## THE EXERCISE
Convert the records between the lines holding "Given: Select the Measure ruler tool" and "[x=1314, y=45]", inclusive, into a Markdown table with the columns Row and Text, skipping blank lines. Leave the pictures out of your answer.

## PROVIDED MATERIAL
_ _ _ _

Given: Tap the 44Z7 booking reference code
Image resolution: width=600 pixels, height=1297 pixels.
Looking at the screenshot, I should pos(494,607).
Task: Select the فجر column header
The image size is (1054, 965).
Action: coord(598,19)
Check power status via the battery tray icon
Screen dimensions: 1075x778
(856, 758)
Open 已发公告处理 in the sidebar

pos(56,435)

_ _ _ _

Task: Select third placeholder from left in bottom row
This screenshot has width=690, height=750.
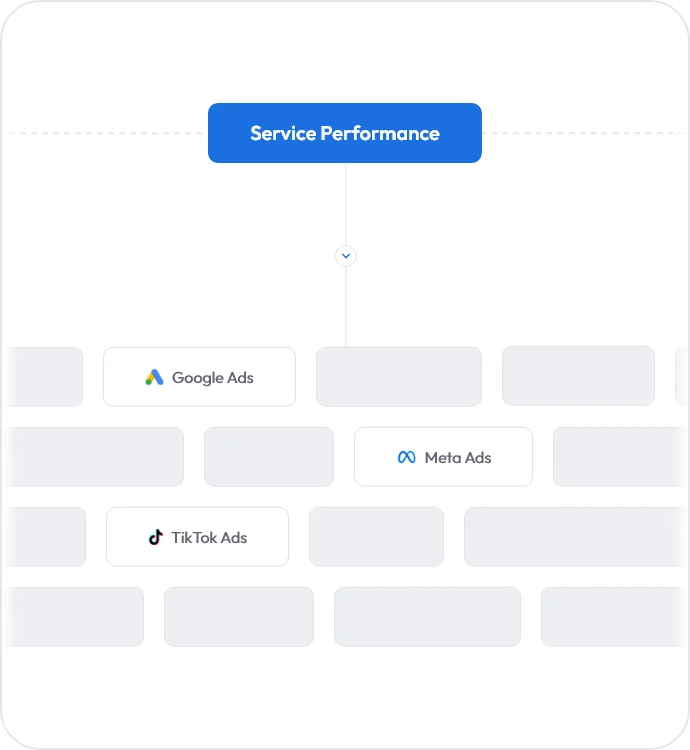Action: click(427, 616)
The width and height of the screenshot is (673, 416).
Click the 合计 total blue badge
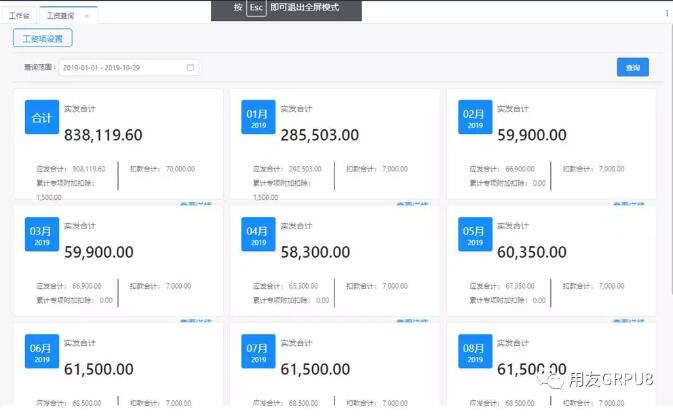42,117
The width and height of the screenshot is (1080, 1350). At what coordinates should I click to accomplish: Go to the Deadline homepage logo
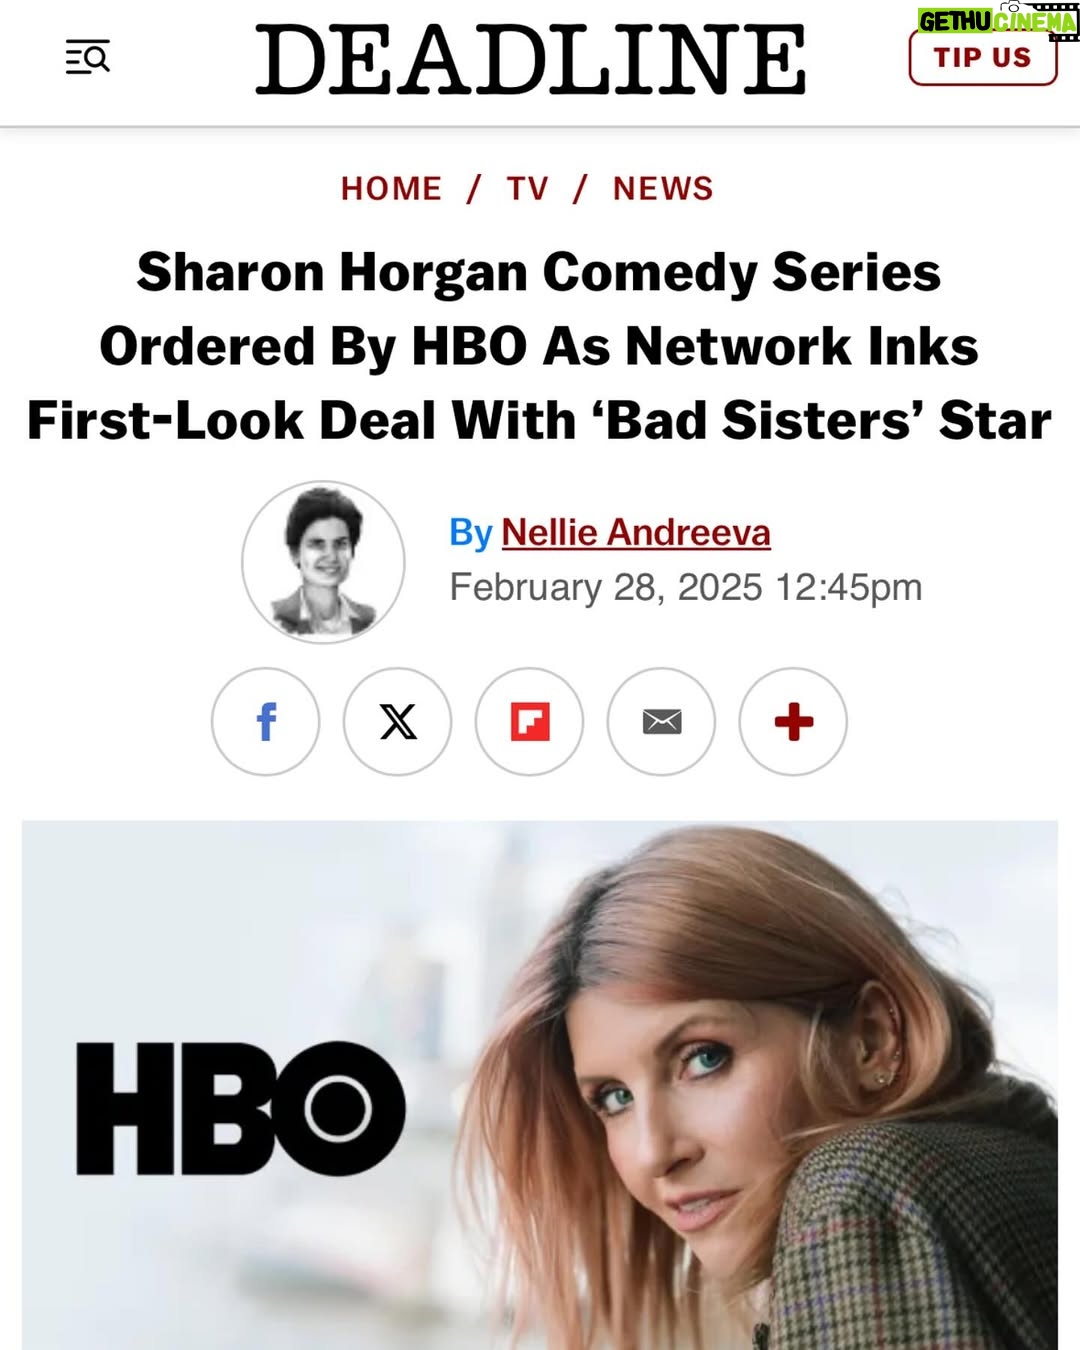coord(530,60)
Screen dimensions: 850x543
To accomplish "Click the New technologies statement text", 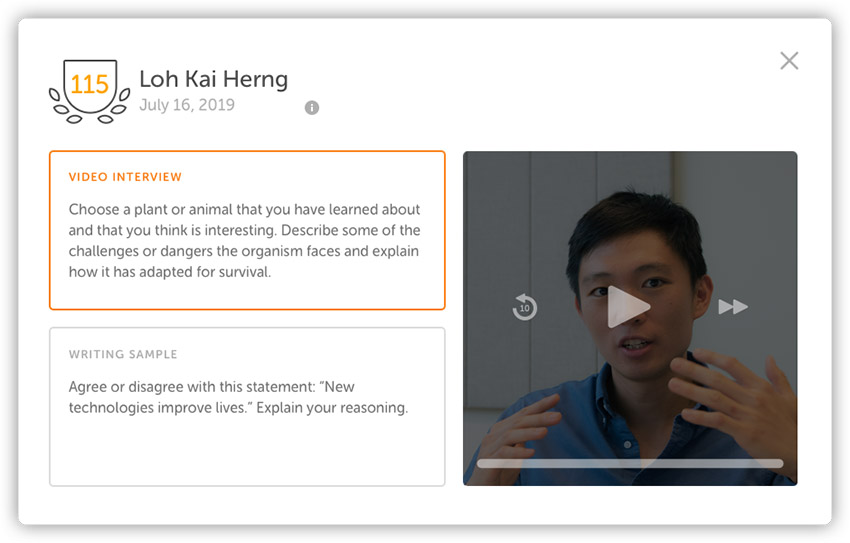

_ _ _ _

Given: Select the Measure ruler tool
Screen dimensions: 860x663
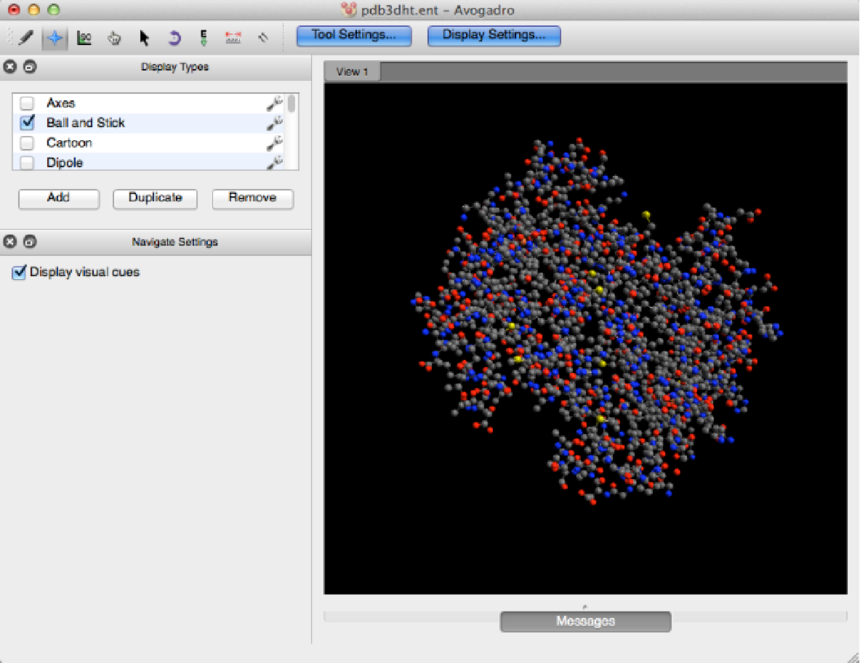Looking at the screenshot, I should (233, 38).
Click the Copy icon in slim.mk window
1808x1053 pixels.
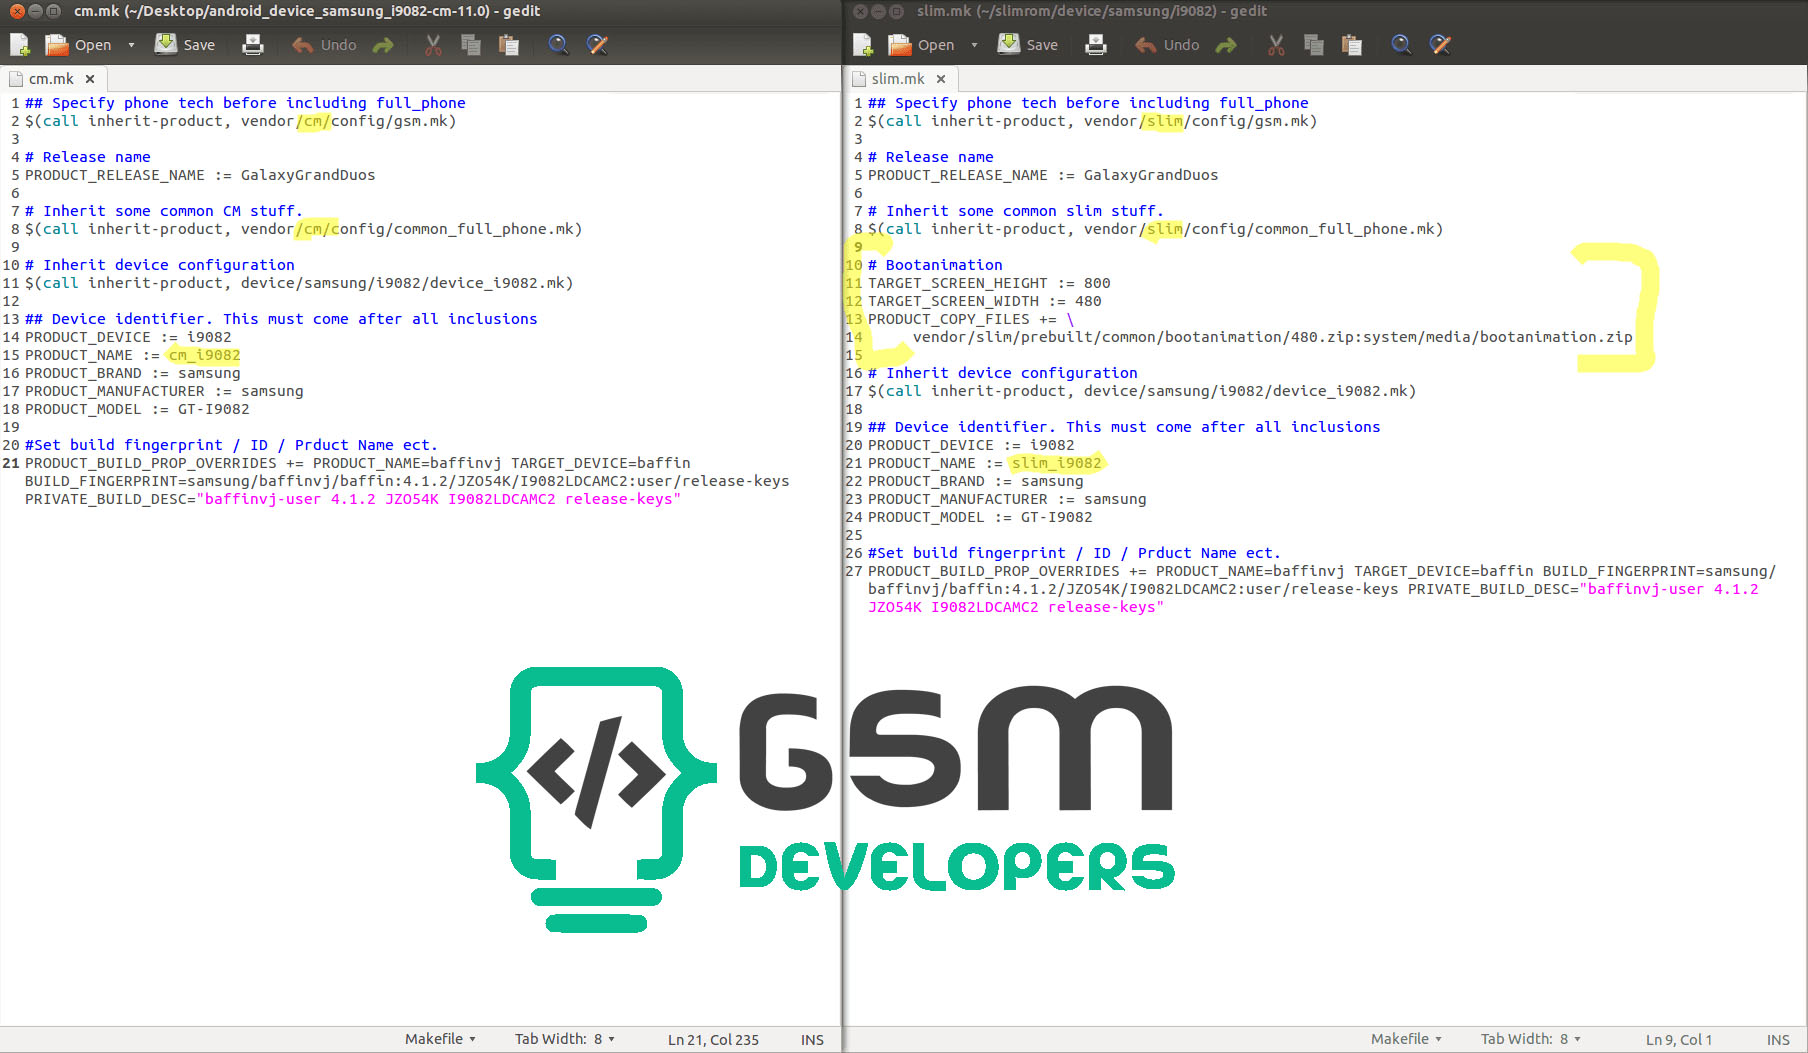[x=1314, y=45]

_ _ _ _

## TASK RESPONSE
| Row | Text |
|---|---|
| 1 | Given: Select the Measure ruler tool |
| 2 | Screen dimensions: 860x663 |
| 3 | Looking at the screenshot, I should (233, 38). |
| 4 | Click the Copy icon in slim.mk window |
| 5 | 1808x1053 pixels. |
| 6 | [x=1314, y=45] |